TASK ITEM:
Below are records; from the line containing "Image resolution: width=516" through the very last line, output each line exactly. No pictures.

Stored records

************

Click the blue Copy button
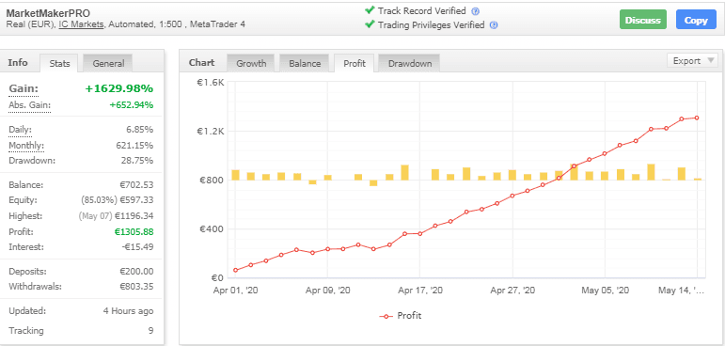The height and width of the screenshot is (346, 725). 696,20
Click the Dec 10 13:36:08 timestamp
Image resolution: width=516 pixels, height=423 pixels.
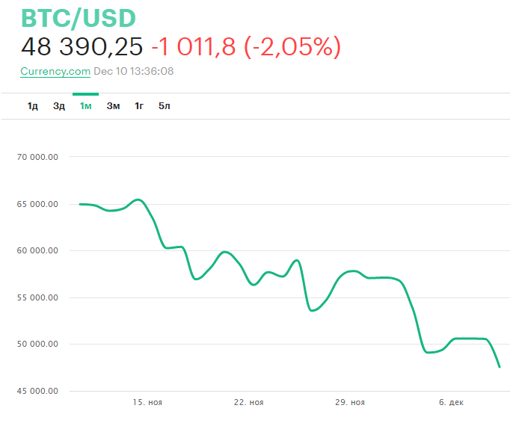coord(134,72)
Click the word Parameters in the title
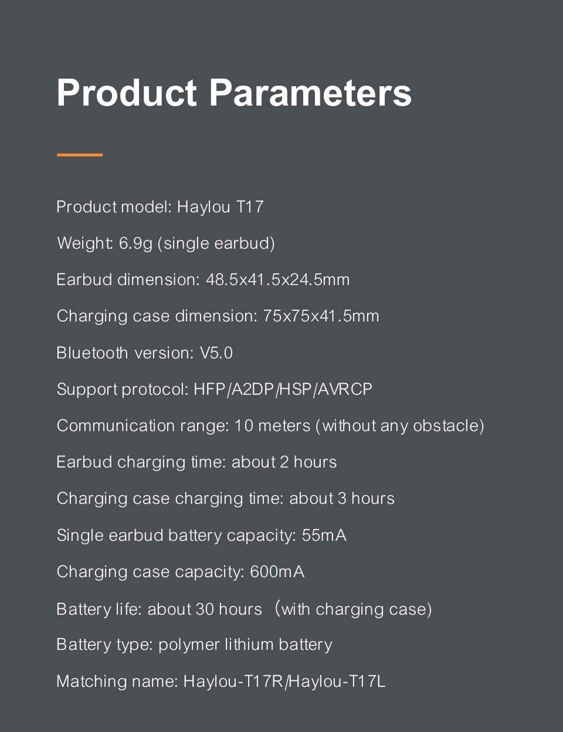The width and height of the screenshot is (563, 732). click(310, 93)
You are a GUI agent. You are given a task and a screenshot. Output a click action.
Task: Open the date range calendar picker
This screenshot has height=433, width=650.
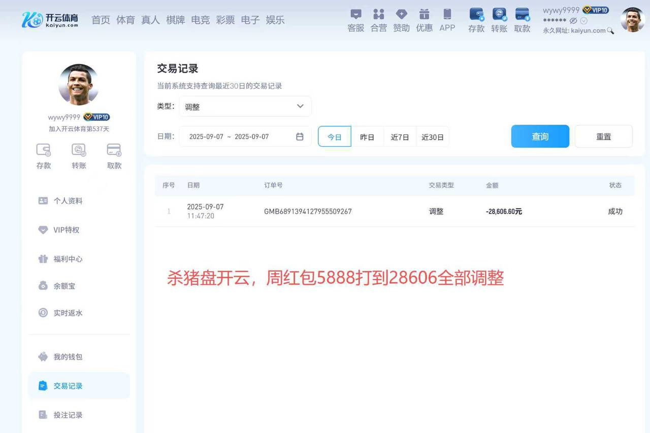click(x=300, y=136)
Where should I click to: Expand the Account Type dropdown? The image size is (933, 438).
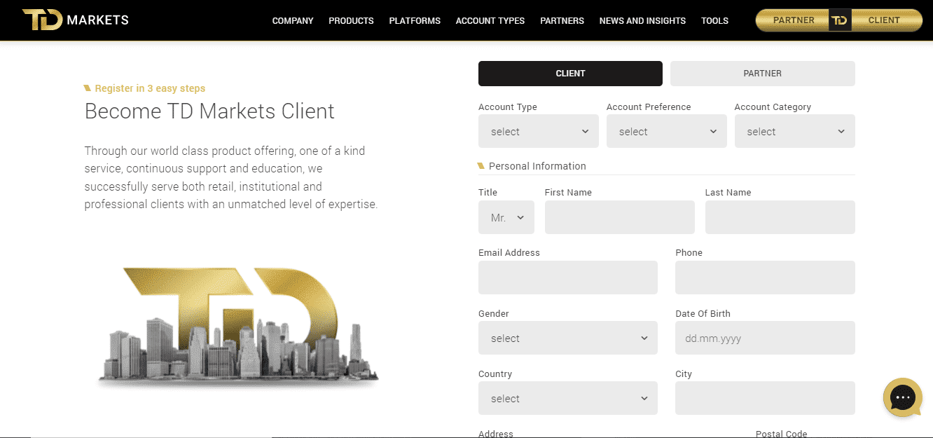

************

SOLUTION FOR THIS PROBLEM:
Image resolution: width=516 pixels, height=423 pixels.
coord(134,72)
Click the word Parameters in the title
The width and height of the screenshot is (563, 732). click(310, 93)
You are a GUI agent. You are given a task and a screenshot. Output a click action.
Task: Open the date range calendar picker
This screenshot has height=433, width=650.
click(x=300, y=136)
Where should I click to: Expand the Account Type dropdown? The image size is (933, 438).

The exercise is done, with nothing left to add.